We need to import the Dendrogram_Distance
class, along with a few other common packages:
>>> from turbustat.statistics import Dendrogram_Distance
>>> from astropy.io import fits
>>> import matplotlib.pyplot as plt
And we load in the two data sets. Dendrogram_Distance
can be given two 2D images or cubes. For this example, we will use two cubes:
>>> cube = fits.open("Design4_flatrho_0021_00_radmc.fits")[0]
>>> cube_fid = fits.open("Fiducial0_flatrho_0021_00_radmc.fits")[0]
Dendrogram_Distance
requires the two datasets to be given. A number of other parameters can be specified to control the dendrogram settings or fitting settings. This example sets the minimum deltas (branch height) for the dendrograms, as explained in the dendrogram tutorial. Other dendrogram settings, such as the minimum pixel intensity to use and the minimum number of pixels per structure, are also set.

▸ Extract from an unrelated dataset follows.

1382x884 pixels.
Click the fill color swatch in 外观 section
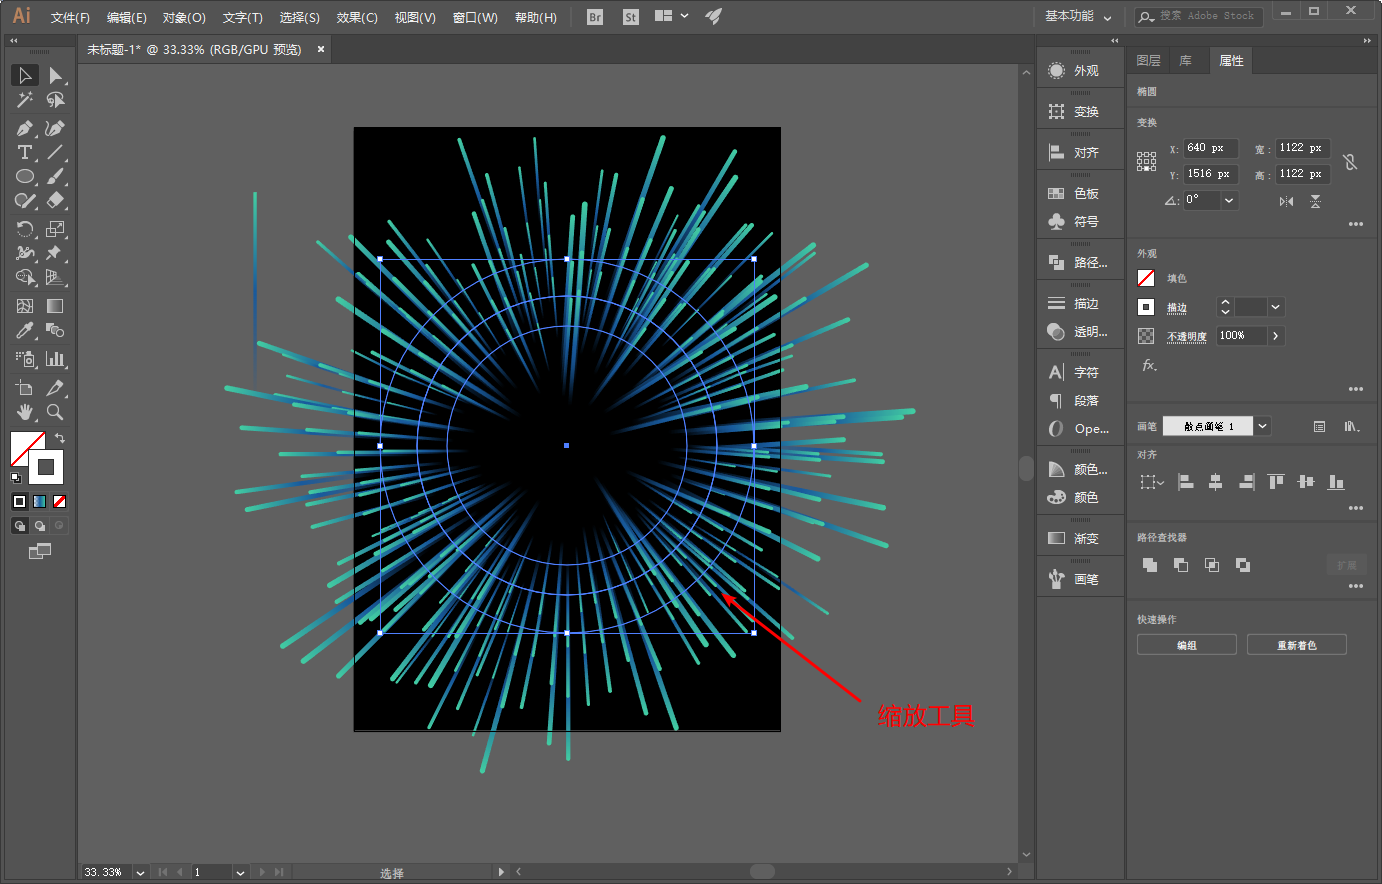click(1146, 278)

>>> dend_dist = Dendrogram_Distance(cube_fid, cube,
... min_deltas=np.logspace(-2, 0, 50),
... min_features=100,
... dendro_params={"min_value": 0.005,
... "min_npix": 50})
The min_features
sets a threshold on the number of ‘features’ in a dendrogram needed for it to be included to calculate the distances. “Features” is the number of branches and leaves in the dendrogram. As delta is increased in the dendrogram, the number of features drops significantly, with large values leaving only a few features in the dendrogram. min_features
ensures a meaningful histogram can be measured from the dendrogram properties.
If additional parameters need to be set to create the dendrograms, dendro_kwargs
takes a dictionary as input and passes the arguments to run
. Separate settings can be given for each dataset by specifying both dendro_kwargs
and dendro2_kwargs
. The individual Dendrogram_Stats
objects can be also be accessed as dendro1
and dendro2
(see the dendrogram tutorial for more information).

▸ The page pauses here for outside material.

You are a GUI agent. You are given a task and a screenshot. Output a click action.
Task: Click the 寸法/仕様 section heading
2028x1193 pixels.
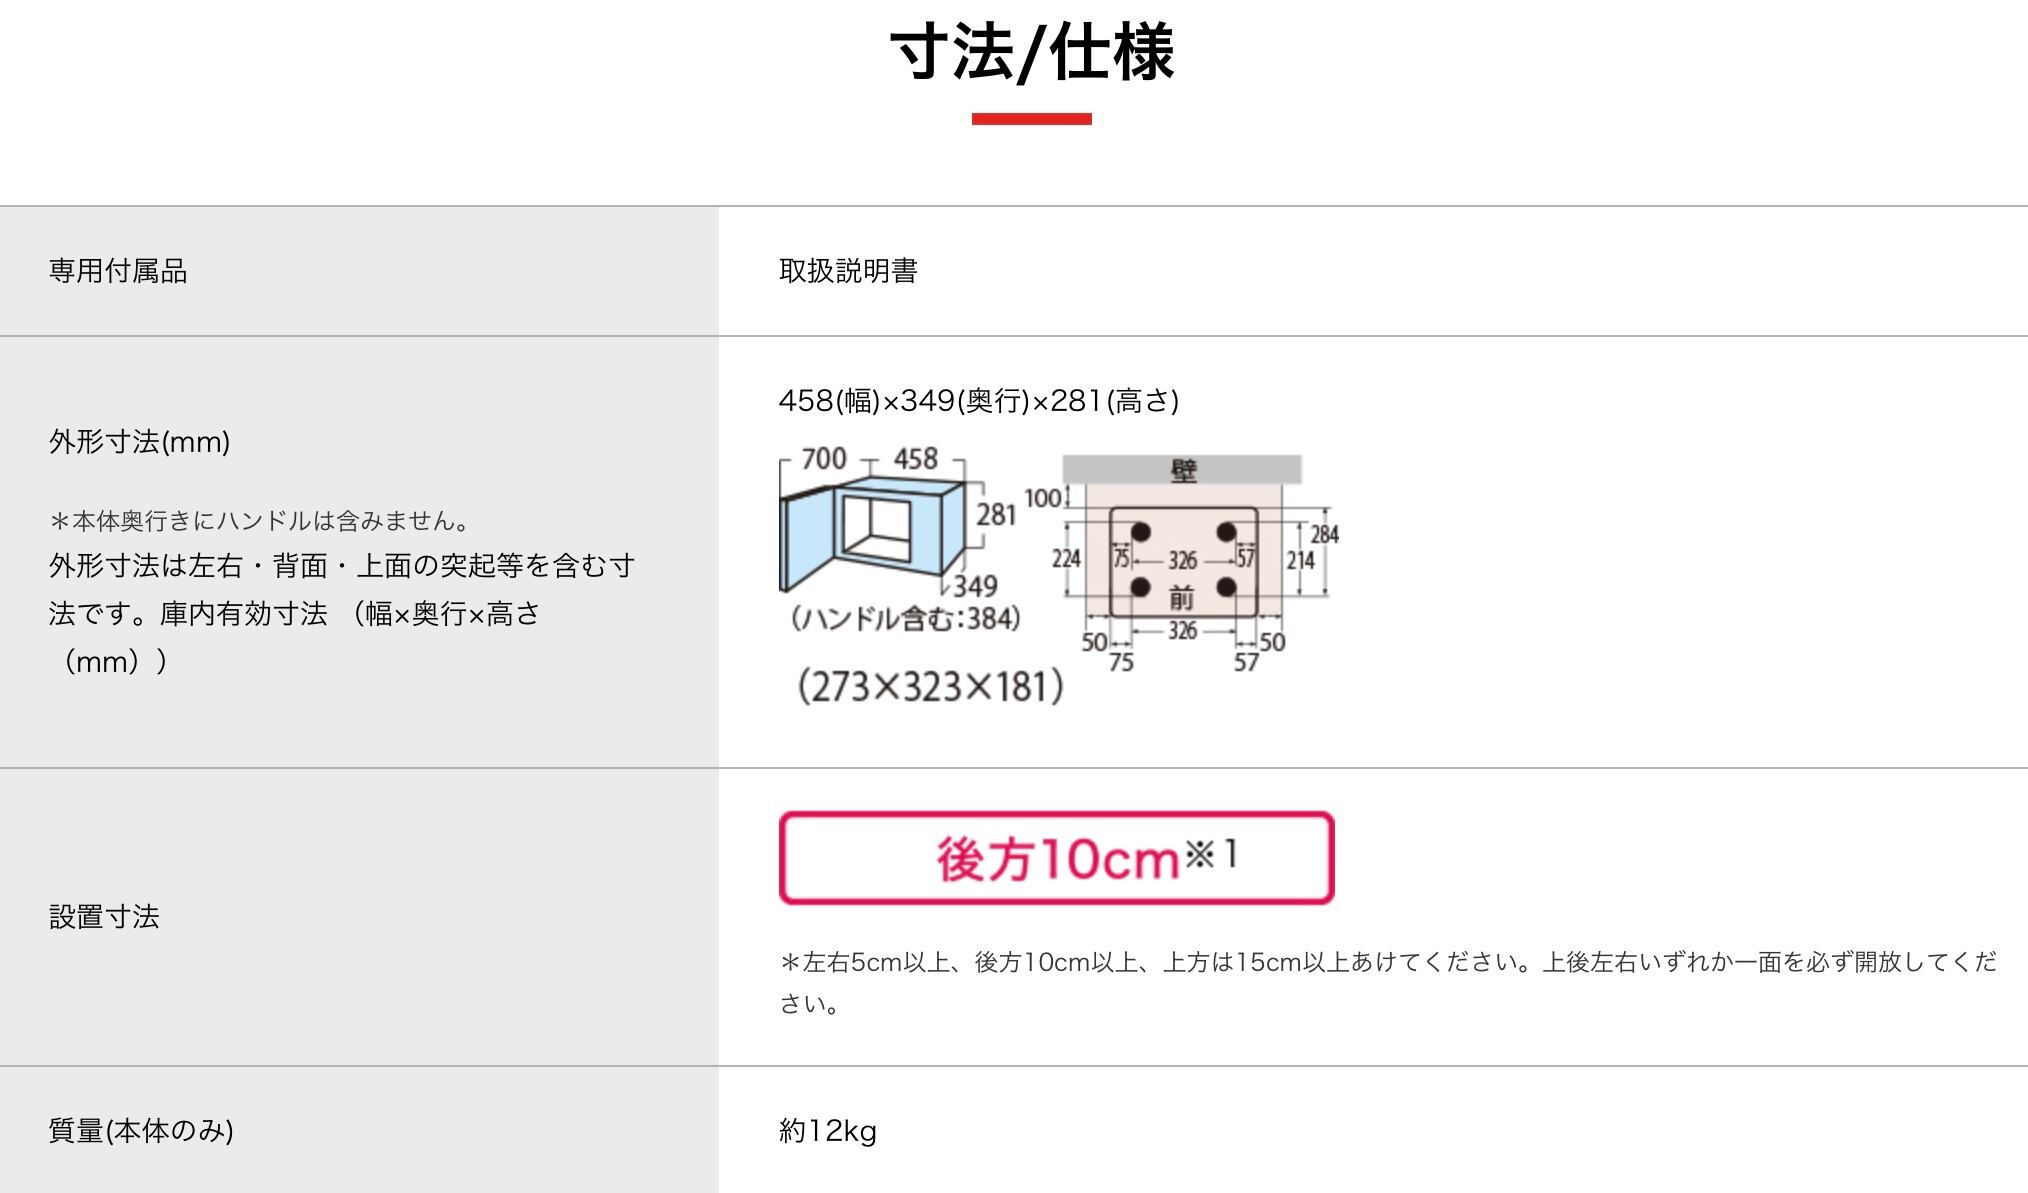[x=1031, y=53]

- To calculate the two dendrogram distances, we run:
>>> dend_dist.distance_metric(verbose=True)
The distance computation is very fast for both methods so both distance metrics are always computed.
Verbose mode creates two plots, which can be saved by specifying save_name
in the call above. The first plot shows the histograms used in the Hellinger distance.

The top two panels are the ECDFs of the histograms of peak intensity within features (branches or leaves) of the dendrogram. The histograms are shown in the bottom two panels. The first dataset is shown in the first column plots and the second in the second column plots. Note that the intensity values are standardized in all plots. There are several curves/histograms shown in each plot. Each one is the dendrogram with different cut-offs of the minimum delta (branch height).
The histogram distance is:
>>> dend_dist.histogram_distance
0.14298381514818145
The second plot shows the log of the number of features (branches + leaves) in a dendrogram as a function of log delta (minimum branch height):

A line is fit to this relation, and the difference in the slopes of those lines is used to calculate the distance:
>>> dend_dist.num_distance
2.7987025053709766
For both plots, the plotting labels can be changed from 1
and 2
by setting label1
and label2
in distance_metric
.
For large data sets, creating the dendrogram can be slow. Particularly when comparing many datasets to a fiducial dataset, recomputing the dendrogram each time wastes a lot of time. Dendrogram_Distance
can be passed a precomputed Dendrogram_Stats
instead of giving a dataset. See the distance metric introduction.
Warning
The saved dendrograms should be run with the same min_deltas
given to Dendrogram_Stats
. The histogram distance is only valid when comparing dendrograms measured with the same deltas.